GENEBRA, 21 Abr (AFP) - O responsável pelo atentado de 19 de agosto de 2003 contra a sede das Nações Unidas em Bagdá, no qual morreu o representante de Kofi Annan no Iraque, o brasileiro Sergio Vieira de Mello, foi detido e condenado à morte, anunciou o representante da ONU para os direitos humanos no Iraque, Gianni Magazzeni.

Um tribunal iraquiano "julgou e condenou à morte o responsável pelo ataque", no qual além do brasileiro, perderam a vida 21 pessoas, declarou Magazzeni aos jornalistas.

"Este homem, acusado de ser membro da rede Al-Qaeda em Mossul (norte do Iraque), recorreu da condenação", acrescentou, explicando que ele havia admitido ter cobrado para organizar o atentado, mantendo presumivelmente vínculos com o chefe terrorista, Abu Musab Al Zarqawi.

Depois da morte de Sergio Vieira de Mello, Alto Comissário da ONU para os Direitos Humanos, as Nações Unidas decidiu retirar do Iraque boa parte de seu pessoal.

O brasileiro Sergio Vieira de Mello somava à longa experiência em assuntos humanitários um diploma de filosofia na Sorbonne de Paris. Exerceu toda a carreira profissional nas Nações Unidas, e em setembro de 2002 sucedeu à irlandesa Mary Robinson no cargo de Alto Comissariado para os Direitos Humanos da ONU.

"Ser um homem do sistema não significa ser um burocrata que passa a vida sentado num gabinete", comentava Sergio Vieira de Mello, no momento de sua nomeação como Alto Comissário.

"Podem ser aplicados os mesmos princípios de forma diferente em função da cultura, da história e da religião. Não se pode esperar que sejam da mesma forma no oeste, no leste, no norte ou no sul, mas esses princípios são verdadeiramente universais", preconizava.

Em outubro de 1999, quando foi nomeado administrador do Timor Leste, Vieira de Mello defendeu energicamente a ação da ONU depois da rebelião das milícias pro-indonésias que se seguiu à votação a favor da independência. O secretário-geral da ONU, Kofi Annan, qualificou de "brilhante" sua gestão da crise.

Pouco antes, em junho de 1999, ele foi escolhido por Annan para administrar Kosovo provisoriamente.

Vieira de Mello também foi secretário adjunto para assuntos humanitários de 1998 a 2001.

Em 1969 começou a trabalhar para o Alto Comissariado para os Refugiados (ACNUR) em Genebra, e depois exerceu cargos em Bangladesh, Sudão, Chipre, Moçambique e Peru.

Foi o principal assessor da Força das Nações Unidas no Líbano (FINUL) entre 1981 e 1983, no momento da invasão israelense.

Depois, ocupou diferentes postos de direção no ACNUR em Genebra, antes de dirigir em 1994 a Força de Proteção de Civis da ONU (FORPRONU) para a extinta Iugoslávia, no auge da guerra na Bósnia.

Depois do genocídio de Ruanda, Sergio Vieira de Mello foi durante alguns meses de 1996 coordenador humanitário para a região dos Grandes Lagos, na África oriental, e depois nomeado Alto Comissário adjunto para os Refugiados.

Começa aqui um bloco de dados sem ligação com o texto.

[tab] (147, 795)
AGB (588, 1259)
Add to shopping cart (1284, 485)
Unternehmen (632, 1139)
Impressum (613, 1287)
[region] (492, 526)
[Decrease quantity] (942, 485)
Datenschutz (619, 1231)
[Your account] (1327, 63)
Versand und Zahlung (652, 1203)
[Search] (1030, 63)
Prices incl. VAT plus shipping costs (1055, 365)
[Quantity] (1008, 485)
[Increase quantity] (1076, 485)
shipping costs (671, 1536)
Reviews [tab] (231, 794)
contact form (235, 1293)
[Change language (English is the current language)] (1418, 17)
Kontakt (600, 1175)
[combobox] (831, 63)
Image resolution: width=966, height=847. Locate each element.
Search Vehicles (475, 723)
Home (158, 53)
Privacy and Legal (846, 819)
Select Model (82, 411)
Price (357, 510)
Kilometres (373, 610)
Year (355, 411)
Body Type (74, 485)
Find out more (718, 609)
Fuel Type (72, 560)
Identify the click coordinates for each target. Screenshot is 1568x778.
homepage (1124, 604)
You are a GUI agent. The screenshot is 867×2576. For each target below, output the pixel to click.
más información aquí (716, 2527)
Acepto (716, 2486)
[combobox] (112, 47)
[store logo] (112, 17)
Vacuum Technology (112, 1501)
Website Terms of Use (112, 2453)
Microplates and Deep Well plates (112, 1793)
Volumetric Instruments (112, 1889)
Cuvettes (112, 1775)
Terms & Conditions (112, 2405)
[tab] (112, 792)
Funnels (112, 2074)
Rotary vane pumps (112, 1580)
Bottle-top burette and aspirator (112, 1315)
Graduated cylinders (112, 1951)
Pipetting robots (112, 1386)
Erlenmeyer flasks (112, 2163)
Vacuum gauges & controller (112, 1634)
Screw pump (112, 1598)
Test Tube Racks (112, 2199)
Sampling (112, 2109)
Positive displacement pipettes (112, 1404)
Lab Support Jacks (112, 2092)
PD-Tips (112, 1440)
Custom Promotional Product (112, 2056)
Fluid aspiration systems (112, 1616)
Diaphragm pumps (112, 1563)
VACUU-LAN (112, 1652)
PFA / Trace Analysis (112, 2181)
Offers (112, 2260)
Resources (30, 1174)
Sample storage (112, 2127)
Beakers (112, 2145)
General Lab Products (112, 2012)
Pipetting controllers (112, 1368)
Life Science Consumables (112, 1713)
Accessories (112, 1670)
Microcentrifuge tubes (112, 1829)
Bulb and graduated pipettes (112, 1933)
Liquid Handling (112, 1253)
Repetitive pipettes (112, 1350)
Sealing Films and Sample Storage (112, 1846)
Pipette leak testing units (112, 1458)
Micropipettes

Sua designação como representante especial de Annan no Iraque respondeu, então, a uma ampla experiência na gestão de países pós-conflito.

"Minha principal preocupação é a segurança e a proteção dos civis, o fornecimento de recursos adequados e a garantia de que os trabalhadores humanitários possam ter acesso à população em total segurança", havia afirmado no dia 20 de março passado, depois de começada a guerra no Iraque.

"Até as guerras têm suas leis. Ninguém deve ser privado arbitrariamente da vida. Ninguém deve ser detido arbitrariamente e não se deve submeter ninguém à tortura. Todo indivíduo tem o direito à presunção de inocência", havia advertido, em referência à atitude da coalizão britânico-americana nesse conflito.